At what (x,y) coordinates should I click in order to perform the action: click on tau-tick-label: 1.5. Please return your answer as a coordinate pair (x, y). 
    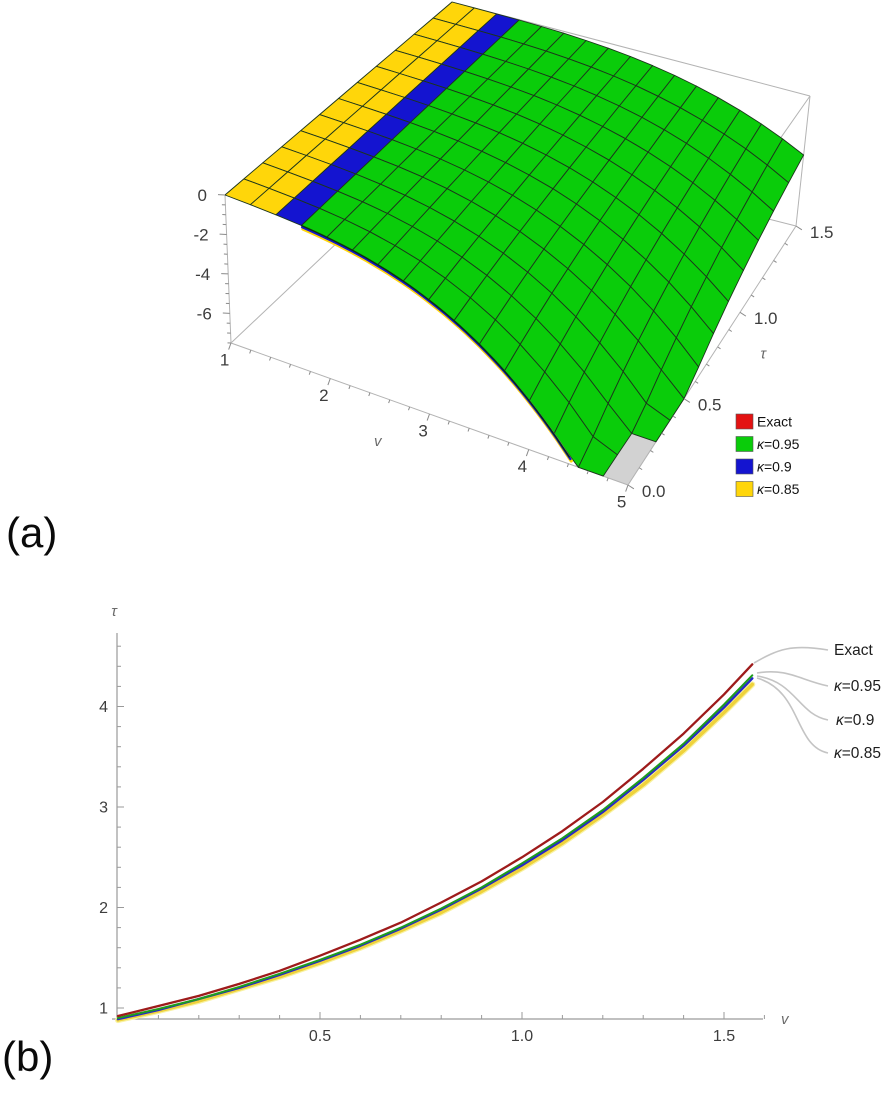
    Looking at the image, I should click on (822, 232).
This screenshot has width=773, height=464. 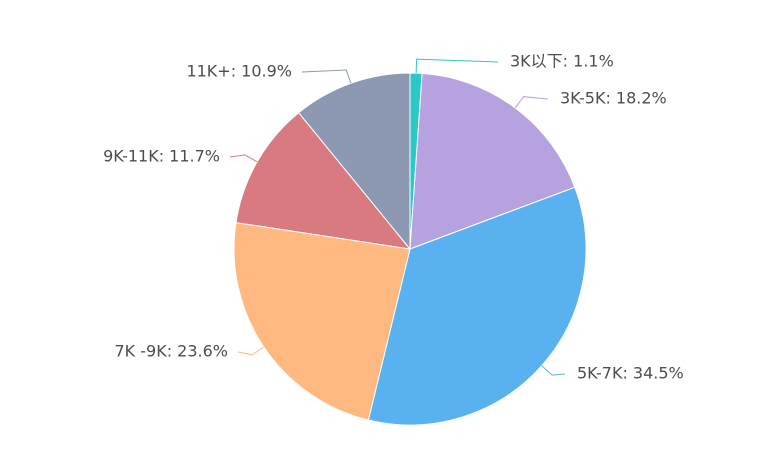 What do you see at coordinates (239, 72) in the screenshot?
I see `slice-label-5: 11K+: 10.9%` at bounding box center [239, 72].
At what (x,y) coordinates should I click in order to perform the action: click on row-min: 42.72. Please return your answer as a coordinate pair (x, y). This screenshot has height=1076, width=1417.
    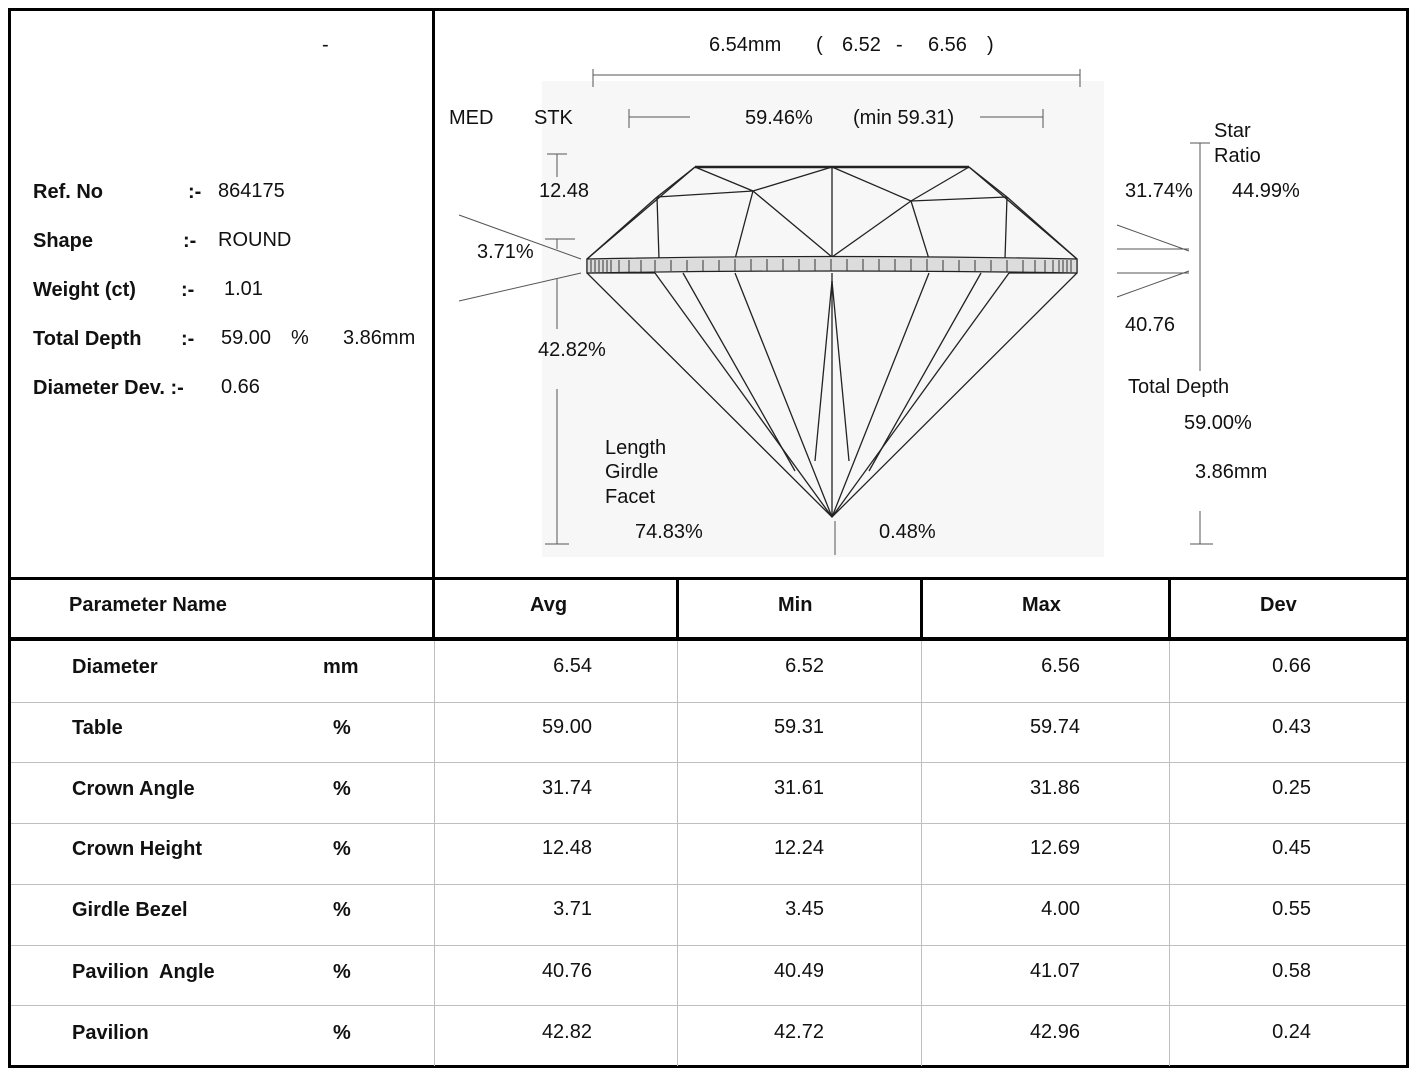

- _Instructions to follow_: Reproduce the material word for word, starting at its beginning and ending at the line that contains "Looking at the", with both ends included. Leave out the pictures.

- _Answer to the problem_:
At what (x,y) coordinates should I click in order to perform the action: click on tau-tick-label: 1.5. Please return your answer as a coordinate pair (x, y). 
    Looking at the image, I should click on (822, 232).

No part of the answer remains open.